The story of the Washington tornado, like Red Bud’s, is a tragic one. A man was killed in the storm and several more later died from injuries.
We know the Washington story well. In the modern day era of social media, instant messaging, and uploaded videos, almost everyone could share in some sense at least, the terror of those few horrifying minutes when the twister barreled through. And like Redbud a century-and-a-quarter ago. Washington’s spirit lives on. Despite the heartbreaking losses, residents rebuilt homes and got on with their lives.
Today, Red Bud does not commemorate the deadly tornado of 1892. It’s just too far removed. But it’s still listed in Illinois history books as one of the most damaging in the state’s history. There are others that have been more deadly, but in comparison to time, and in terms of destruction, it was devastating.
Perhaps what did not change after all these years are the twisters themselves; menacing in size and fury, unsuspecting and weirdly confusing. “Some of the freaks of the storm were marvelous,” the papers described in 1892. “Here a house was literally lifted from the ground and scarce a vestige of it left, while a neighboring residence seemed to have escaped with comparatively little injury.” That report from Red Bud, could have been also been written about Washington. In both cases, in freakish instances, a home on one side of the street was completely leveled while a structure on the other side was left unscathed.
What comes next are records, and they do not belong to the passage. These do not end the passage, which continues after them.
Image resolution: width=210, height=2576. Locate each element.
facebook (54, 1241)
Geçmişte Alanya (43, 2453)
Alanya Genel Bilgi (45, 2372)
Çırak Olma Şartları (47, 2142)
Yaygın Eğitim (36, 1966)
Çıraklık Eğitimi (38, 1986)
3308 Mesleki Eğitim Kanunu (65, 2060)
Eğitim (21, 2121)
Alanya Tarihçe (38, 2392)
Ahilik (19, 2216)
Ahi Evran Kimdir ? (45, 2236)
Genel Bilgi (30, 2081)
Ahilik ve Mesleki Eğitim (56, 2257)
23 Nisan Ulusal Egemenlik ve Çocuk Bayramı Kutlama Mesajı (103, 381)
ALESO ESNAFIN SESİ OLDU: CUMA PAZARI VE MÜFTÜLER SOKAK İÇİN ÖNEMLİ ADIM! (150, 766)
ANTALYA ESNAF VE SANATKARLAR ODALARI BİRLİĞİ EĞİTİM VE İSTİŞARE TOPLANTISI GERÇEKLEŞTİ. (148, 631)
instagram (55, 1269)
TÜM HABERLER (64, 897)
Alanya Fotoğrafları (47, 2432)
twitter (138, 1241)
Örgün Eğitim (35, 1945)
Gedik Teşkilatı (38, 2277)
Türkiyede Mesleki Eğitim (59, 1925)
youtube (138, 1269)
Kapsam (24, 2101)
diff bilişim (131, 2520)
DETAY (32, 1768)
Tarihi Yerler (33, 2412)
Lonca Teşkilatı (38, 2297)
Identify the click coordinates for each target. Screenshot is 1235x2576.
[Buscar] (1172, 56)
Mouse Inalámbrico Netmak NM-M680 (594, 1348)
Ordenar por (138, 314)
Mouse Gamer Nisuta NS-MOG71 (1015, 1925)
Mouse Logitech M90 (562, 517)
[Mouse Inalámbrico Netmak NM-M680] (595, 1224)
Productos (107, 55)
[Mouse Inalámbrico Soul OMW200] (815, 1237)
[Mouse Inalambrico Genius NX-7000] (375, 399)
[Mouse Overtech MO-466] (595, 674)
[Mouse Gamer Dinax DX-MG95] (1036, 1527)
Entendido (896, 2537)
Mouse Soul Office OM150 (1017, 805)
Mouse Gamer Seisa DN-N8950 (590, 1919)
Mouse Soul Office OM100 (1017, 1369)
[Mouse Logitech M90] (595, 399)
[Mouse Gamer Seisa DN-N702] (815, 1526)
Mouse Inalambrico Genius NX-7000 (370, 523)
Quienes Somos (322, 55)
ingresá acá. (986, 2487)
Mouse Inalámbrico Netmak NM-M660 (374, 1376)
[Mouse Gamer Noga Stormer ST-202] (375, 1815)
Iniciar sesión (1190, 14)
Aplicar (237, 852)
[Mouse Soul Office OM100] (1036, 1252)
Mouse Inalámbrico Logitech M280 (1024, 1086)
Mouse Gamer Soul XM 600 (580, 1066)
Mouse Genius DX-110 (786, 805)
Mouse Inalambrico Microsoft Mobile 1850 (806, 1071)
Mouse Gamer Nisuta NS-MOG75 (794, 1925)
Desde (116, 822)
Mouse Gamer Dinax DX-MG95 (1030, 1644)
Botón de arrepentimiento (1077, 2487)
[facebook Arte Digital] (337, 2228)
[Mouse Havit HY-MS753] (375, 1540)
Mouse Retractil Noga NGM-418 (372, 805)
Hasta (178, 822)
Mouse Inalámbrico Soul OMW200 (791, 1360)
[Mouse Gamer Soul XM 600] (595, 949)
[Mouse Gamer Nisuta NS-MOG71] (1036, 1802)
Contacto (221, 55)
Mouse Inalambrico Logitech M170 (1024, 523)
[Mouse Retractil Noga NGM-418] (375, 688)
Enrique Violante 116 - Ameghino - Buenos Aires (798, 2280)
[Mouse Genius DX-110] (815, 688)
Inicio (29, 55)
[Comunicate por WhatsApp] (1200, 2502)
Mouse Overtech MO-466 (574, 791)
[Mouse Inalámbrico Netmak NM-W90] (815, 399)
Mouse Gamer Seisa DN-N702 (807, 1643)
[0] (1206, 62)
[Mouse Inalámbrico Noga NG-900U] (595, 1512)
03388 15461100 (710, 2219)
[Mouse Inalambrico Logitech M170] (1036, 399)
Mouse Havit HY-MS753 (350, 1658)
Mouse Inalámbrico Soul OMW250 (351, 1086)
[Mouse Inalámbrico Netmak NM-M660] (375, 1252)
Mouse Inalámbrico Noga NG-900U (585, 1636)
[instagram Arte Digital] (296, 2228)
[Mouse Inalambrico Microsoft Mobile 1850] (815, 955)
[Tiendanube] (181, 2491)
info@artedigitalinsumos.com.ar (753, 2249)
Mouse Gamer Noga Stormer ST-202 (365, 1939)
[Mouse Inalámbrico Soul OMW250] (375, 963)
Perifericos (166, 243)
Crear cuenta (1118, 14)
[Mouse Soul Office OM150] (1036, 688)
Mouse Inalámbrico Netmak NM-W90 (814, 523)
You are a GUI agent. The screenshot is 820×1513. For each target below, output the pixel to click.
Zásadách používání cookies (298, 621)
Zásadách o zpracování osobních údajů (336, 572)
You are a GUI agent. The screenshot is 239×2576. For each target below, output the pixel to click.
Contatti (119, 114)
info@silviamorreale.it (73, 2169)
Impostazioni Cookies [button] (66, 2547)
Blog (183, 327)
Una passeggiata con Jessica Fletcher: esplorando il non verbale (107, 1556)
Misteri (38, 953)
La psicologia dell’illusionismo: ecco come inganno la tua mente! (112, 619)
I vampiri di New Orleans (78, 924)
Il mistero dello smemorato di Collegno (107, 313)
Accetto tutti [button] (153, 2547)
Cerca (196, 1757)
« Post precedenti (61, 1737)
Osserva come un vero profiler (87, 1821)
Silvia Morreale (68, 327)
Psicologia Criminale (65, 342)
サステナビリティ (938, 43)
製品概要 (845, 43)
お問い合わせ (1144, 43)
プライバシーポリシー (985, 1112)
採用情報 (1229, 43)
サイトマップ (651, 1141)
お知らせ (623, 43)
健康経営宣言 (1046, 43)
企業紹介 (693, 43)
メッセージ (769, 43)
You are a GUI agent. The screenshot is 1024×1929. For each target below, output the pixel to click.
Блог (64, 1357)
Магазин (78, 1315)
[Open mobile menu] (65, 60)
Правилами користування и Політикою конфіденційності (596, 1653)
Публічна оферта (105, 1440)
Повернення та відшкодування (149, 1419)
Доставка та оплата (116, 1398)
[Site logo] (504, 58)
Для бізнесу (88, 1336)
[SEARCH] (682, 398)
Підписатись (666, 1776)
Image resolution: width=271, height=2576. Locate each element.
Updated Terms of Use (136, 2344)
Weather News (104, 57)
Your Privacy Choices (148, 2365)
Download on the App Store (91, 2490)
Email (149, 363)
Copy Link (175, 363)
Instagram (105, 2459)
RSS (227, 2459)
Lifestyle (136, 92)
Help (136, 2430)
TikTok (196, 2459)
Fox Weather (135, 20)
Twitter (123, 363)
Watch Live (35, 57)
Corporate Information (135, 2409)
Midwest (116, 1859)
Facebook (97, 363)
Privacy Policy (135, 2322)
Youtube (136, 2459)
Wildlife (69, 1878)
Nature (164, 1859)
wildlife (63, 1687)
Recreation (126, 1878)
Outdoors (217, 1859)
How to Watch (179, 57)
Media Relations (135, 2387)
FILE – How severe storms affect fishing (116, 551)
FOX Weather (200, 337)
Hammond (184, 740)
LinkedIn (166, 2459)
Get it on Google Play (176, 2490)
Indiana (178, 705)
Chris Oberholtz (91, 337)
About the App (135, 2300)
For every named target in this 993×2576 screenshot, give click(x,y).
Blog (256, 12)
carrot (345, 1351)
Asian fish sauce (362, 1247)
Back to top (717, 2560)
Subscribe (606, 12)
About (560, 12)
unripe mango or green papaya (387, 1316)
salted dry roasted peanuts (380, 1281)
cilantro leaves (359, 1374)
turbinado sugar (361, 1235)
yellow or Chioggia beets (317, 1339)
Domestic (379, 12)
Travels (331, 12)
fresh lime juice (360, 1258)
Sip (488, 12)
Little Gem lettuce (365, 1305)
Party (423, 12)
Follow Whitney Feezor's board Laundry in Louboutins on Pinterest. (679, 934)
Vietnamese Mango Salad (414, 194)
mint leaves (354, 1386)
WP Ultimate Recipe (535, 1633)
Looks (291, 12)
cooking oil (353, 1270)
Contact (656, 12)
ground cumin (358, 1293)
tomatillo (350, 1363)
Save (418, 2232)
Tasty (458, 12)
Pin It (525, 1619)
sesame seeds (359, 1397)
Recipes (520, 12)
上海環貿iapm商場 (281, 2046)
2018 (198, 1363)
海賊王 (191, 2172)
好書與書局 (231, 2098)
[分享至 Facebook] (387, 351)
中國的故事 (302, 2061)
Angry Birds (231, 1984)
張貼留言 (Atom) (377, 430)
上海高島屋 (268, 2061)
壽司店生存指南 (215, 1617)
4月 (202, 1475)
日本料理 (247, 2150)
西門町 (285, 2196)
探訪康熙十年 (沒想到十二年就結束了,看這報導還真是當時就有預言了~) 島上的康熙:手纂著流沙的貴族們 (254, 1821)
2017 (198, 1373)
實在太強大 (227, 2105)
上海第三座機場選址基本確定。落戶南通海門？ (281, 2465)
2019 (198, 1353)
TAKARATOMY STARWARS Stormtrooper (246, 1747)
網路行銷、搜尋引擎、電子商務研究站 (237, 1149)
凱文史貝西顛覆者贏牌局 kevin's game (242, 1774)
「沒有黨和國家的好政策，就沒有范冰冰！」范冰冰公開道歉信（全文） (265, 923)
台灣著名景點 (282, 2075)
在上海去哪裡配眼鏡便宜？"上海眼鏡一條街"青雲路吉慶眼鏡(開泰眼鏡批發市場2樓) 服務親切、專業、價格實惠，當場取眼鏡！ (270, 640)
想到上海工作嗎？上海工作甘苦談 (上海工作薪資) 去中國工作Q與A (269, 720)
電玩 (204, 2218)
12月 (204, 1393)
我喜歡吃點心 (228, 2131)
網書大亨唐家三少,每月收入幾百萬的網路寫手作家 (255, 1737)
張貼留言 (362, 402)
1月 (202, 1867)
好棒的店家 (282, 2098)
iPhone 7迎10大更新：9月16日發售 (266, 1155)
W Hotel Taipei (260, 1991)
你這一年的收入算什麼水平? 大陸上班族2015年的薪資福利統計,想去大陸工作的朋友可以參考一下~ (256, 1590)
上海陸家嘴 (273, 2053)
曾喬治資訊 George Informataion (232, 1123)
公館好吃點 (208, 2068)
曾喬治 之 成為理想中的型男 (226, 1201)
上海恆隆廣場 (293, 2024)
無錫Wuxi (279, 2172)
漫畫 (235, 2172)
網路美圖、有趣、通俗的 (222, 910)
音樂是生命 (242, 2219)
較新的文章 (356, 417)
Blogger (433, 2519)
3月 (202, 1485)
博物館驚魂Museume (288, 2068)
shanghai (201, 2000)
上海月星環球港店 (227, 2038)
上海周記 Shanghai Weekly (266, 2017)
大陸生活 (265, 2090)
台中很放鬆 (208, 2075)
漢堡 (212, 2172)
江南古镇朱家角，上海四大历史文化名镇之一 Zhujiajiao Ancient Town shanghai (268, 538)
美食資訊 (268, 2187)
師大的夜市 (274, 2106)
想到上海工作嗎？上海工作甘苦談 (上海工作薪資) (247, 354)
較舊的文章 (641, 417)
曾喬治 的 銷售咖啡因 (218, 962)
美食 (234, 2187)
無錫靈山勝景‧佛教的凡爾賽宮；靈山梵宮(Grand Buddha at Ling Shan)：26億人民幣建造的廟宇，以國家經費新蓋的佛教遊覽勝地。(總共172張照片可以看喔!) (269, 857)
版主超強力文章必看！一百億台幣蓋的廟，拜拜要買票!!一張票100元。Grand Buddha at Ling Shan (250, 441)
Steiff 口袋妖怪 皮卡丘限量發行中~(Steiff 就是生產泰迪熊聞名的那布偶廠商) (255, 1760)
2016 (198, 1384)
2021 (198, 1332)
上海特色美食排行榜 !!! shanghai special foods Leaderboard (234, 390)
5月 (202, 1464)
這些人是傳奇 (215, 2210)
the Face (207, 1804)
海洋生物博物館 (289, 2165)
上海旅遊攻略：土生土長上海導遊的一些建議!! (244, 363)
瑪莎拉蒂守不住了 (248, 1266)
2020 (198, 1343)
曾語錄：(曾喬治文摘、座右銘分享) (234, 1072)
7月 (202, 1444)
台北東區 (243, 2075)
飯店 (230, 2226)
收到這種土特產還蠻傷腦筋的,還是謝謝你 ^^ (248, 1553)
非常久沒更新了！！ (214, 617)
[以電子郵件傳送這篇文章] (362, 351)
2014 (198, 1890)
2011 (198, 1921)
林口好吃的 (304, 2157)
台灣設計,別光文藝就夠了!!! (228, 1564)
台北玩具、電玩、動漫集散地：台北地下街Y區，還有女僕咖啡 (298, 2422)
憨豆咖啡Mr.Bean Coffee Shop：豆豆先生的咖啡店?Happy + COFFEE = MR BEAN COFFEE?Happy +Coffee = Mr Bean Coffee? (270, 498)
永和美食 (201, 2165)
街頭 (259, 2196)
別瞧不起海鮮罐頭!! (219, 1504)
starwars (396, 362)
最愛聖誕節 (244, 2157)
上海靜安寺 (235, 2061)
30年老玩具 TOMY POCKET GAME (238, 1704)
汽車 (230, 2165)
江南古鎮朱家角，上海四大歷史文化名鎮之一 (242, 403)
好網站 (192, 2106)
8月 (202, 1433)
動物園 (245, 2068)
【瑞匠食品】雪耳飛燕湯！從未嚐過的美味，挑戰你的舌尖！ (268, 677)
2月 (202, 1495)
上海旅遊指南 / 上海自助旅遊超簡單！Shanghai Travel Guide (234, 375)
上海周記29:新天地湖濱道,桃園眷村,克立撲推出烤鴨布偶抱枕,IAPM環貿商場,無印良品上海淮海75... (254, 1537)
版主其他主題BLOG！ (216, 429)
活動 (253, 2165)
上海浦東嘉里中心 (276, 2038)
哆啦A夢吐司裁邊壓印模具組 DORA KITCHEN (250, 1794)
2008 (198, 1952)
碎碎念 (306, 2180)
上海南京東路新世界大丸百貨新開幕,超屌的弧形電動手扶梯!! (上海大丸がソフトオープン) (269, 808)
Today, we may be better informed and better prepared when a tornado suddenly strikes, but we are still humbled, awed and shocked by its size, strength and impact. Nature, as it turns out, has no diminishing gain. Not even time can change that.
In Illinois, Red Bud and Washington didn’t pick the date, November 17, but the two are forever linked by that day, over a century apart, when a tornado came to their respective towns and changed lives forever.